I was off-balance all week. I celebrated the elegant evenness of the equinox by throwing up all over a neighbor’s garden. The nausea was caused by the radiation, but the feeling of being off-balance was caused by my expectations that it was going to be different. I imagined that I would spend these eight weeks in Boston receiving treatments, yes, but also going for long walks and scribbling deep thoughts in my journal. I thought maybe I could even write a book in these two months. I wish I were kidding. My thinking was that since I wasn’t working and the children were back in Boulder, I could be mega-productive.
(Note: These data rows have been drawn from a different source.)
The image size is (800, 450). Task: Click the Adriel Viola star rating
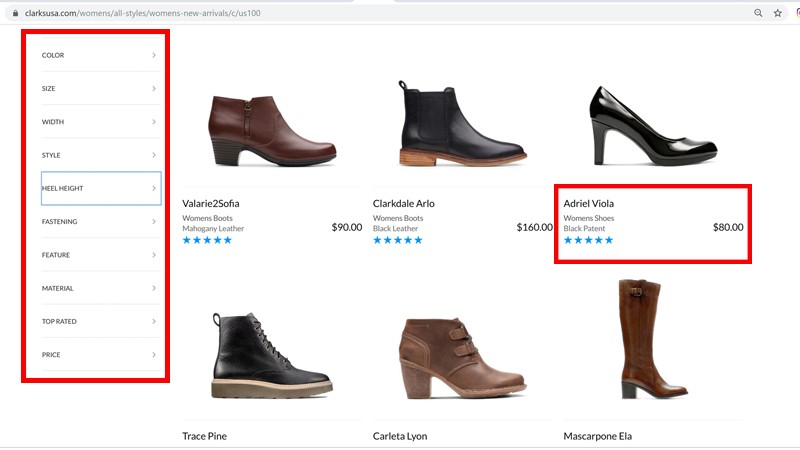pyautogui.click(x=588, y=240)
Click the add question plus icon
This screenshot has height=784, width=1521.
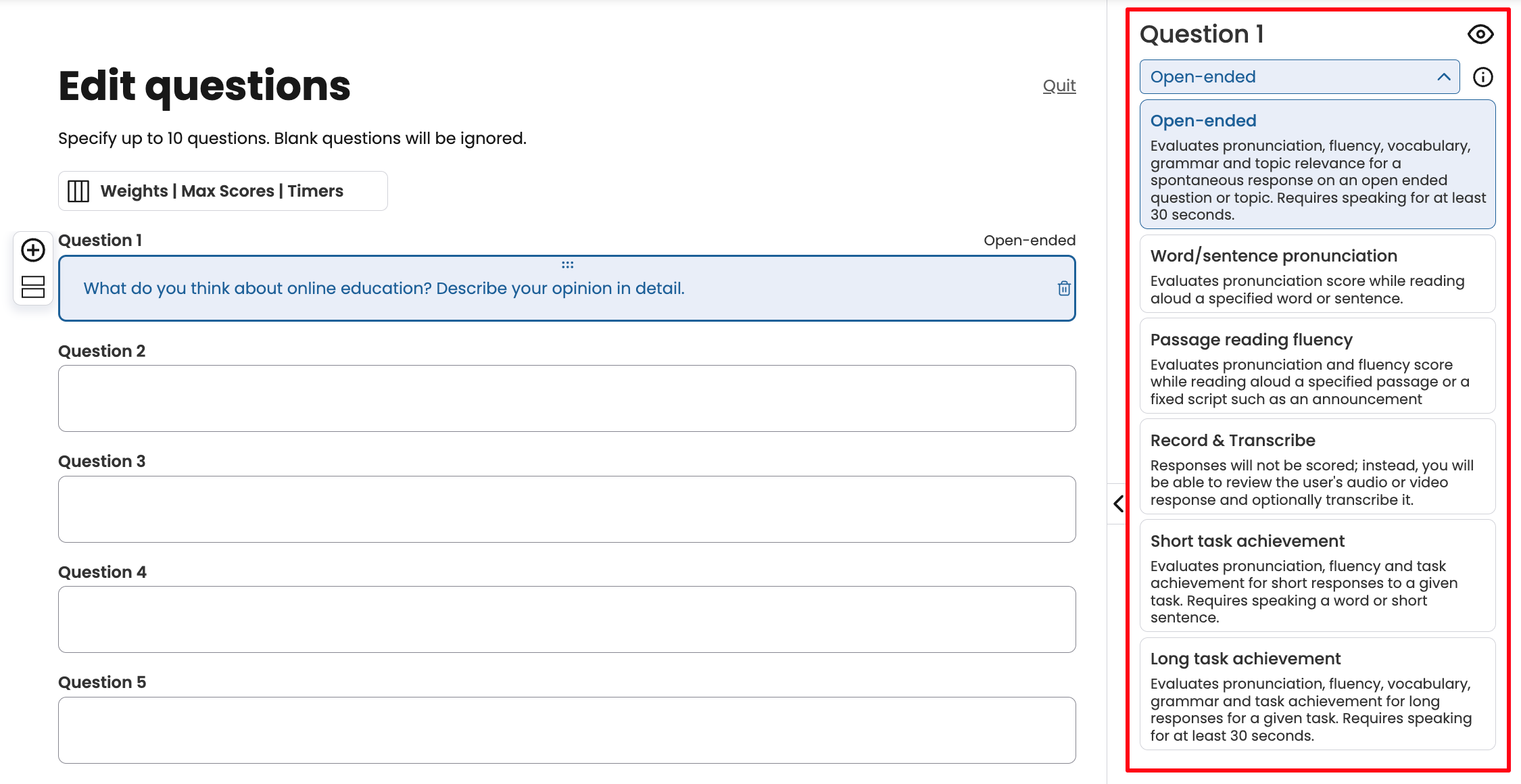(x=33, y=250)
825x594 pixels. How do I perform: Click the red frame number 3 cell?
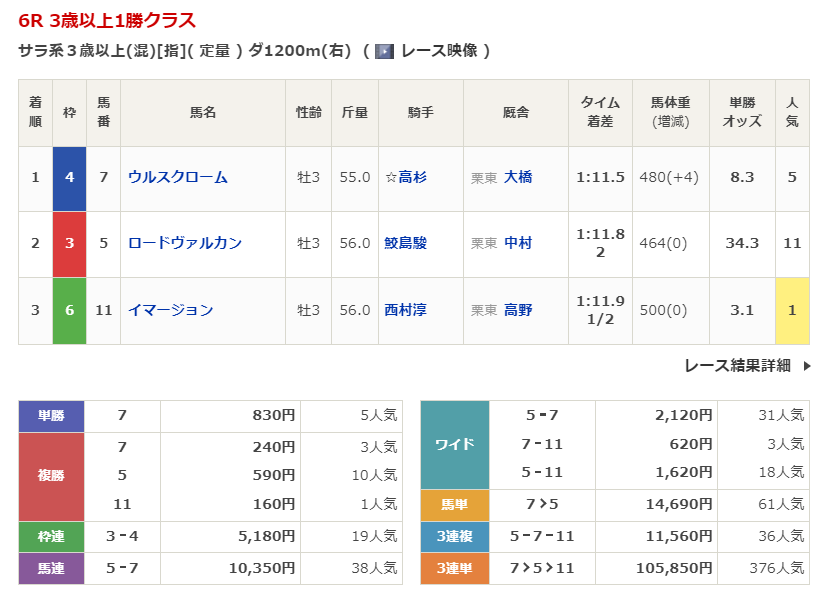[69, 243]
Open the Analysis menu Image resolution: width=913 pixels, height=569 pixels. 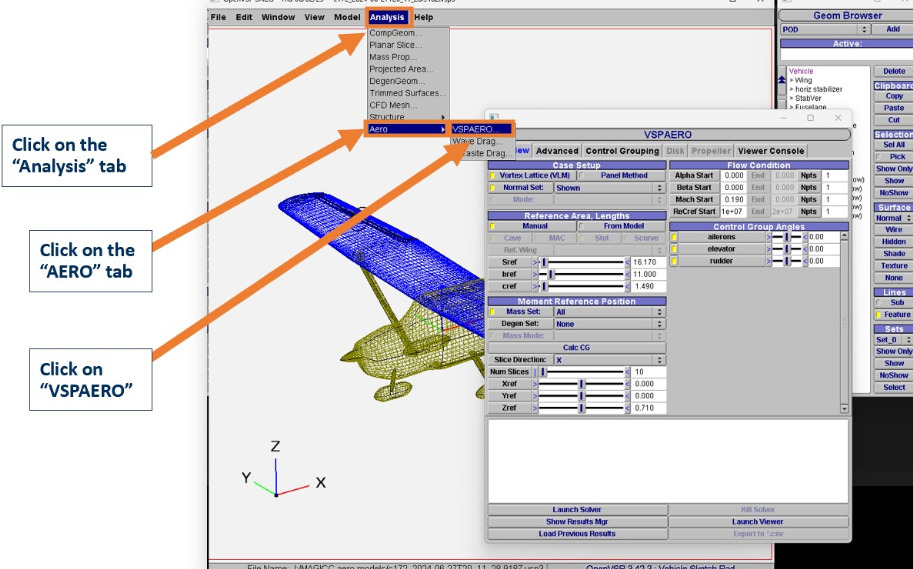(x=386, y=17)
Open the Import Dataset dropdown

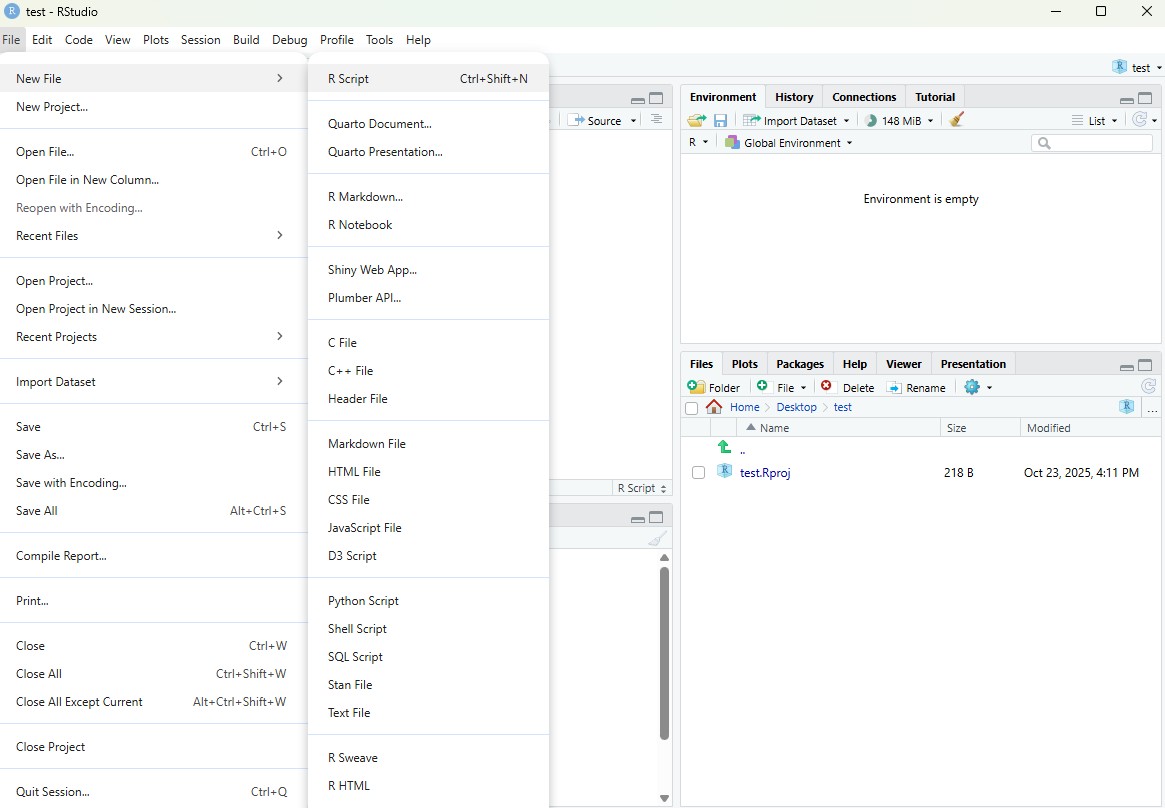796,120
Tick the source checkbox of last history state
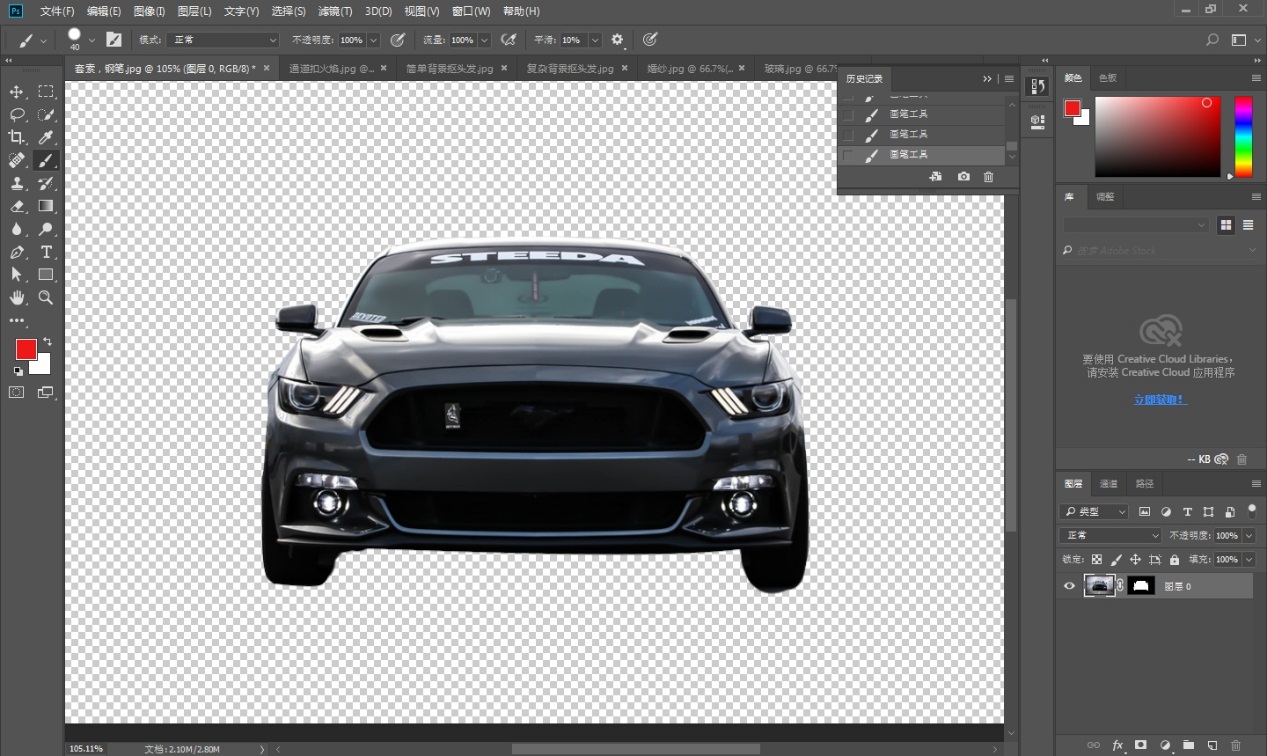 pos(848,156)

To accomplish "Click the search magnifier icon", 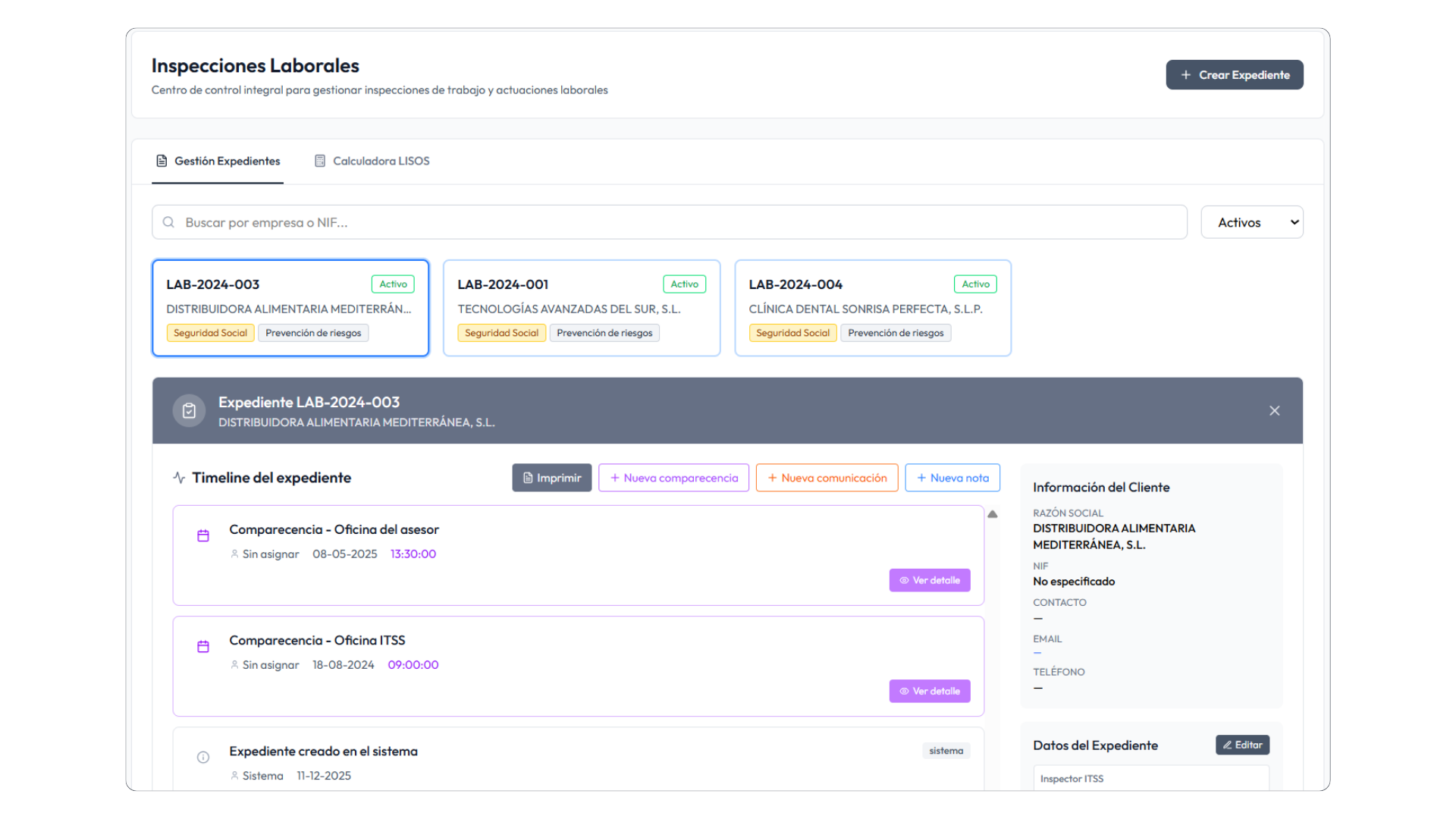I will 168,222.
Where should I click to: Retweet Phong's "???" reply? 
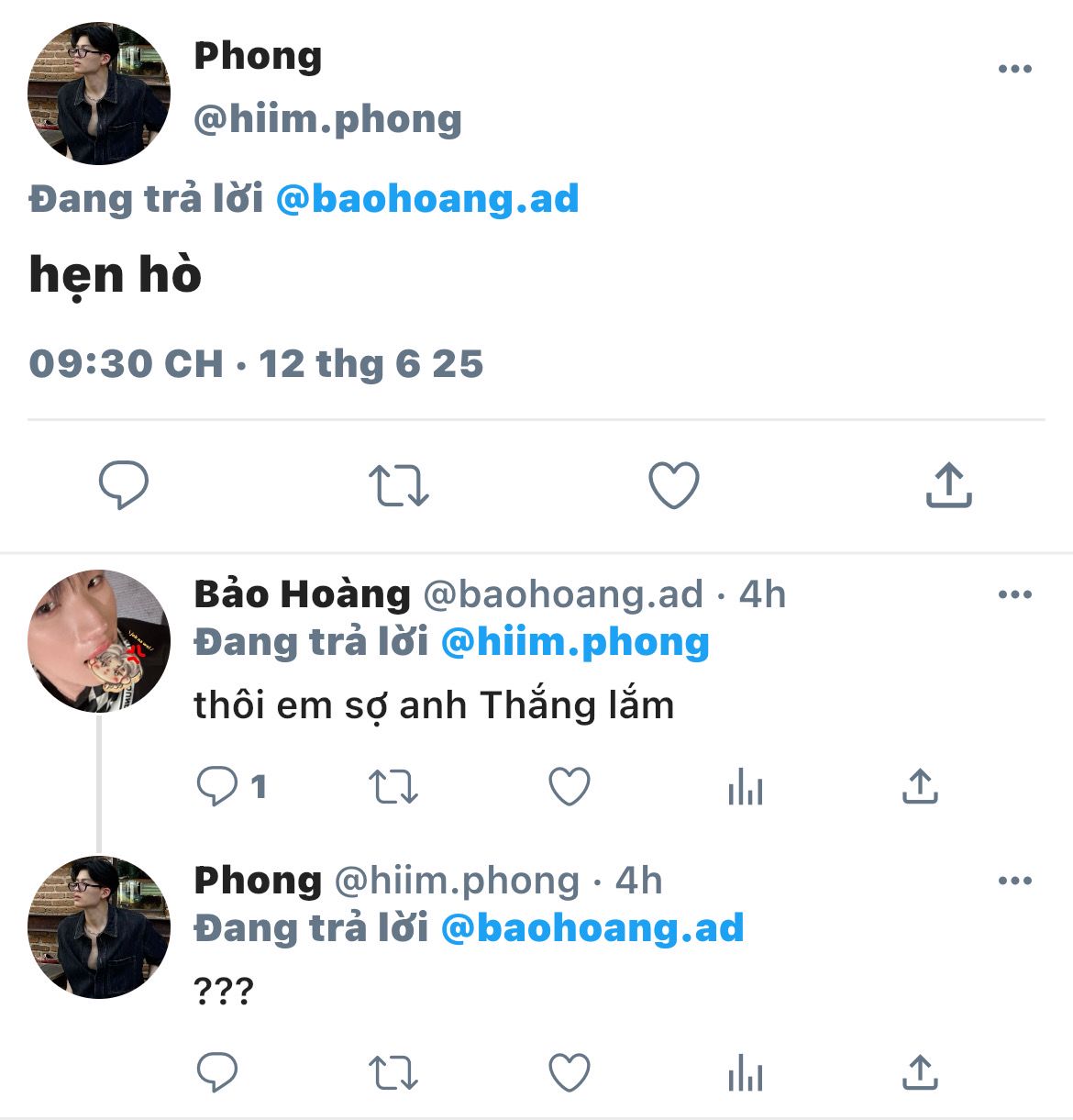coord(393,1073)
The first morning after radiation, I felt ok. The second day, I couldn’t even get out of bed to get myself a glass of water. My days became very one-dimensional: horizontal. Then Fear showed up, saying all kinds of mean-spirited things like:  This is just the beginning; How are you going to make it through 37 more treatments? Or You said you were going to write! Get up! I wasn’t practicing good self-compassion because I had these unreasonable expectations. I thought I could balance my time better, but I forgot that what makes balancing a trick is precisely that it is extraordinary, like the street performer who steadies himself on one foot on a twenty-foot ladder.

And like the equinox. Twice a year, the earth doesn’t tilt toward the sun nor away from it, but seems to orbit evenly so that night and day come into balance. It’s a beautiful thing worth celebrating, but can you imagine expecting it to stay like that for the remaining 363 days of the year? The way we emphasize the need for balance in our lives makes me feel like I should figure out how to be more physically, mentally, and spiritually poised every. single. day. I get stressed because I work too much and play too little or play too much and work too little or eat too much and exercise too little or exercise too much and write too little.

What if we spent less time jamming a yoga class in after work and more time contemplating that we are living on a spinning rock that is flying through the air in an expanding universe? Maybe then we’d cut ourselves some slack.

What does this have to do with week 1 of radiation? Just this: I’ve never been very good at balancing my desires with my reality. Last week, I expected to be able to do more, to balance my radiation treatments with time in nature and time writing, and I couldn’t. Not even close. And that’s OK. What I want to change is not my reality, but my expectations. The expectation I had that I would do more strangled the life out of a good week and made it feel like a bad week. This equinox, I vow to lower my expectations and trust that a feeling of balance will occur as a rare and wonderful thing. And then when it happens, I’ll be pleasantly surprised, maybe I’ll even give the day a special name, and invite you over for a celebratory dance party.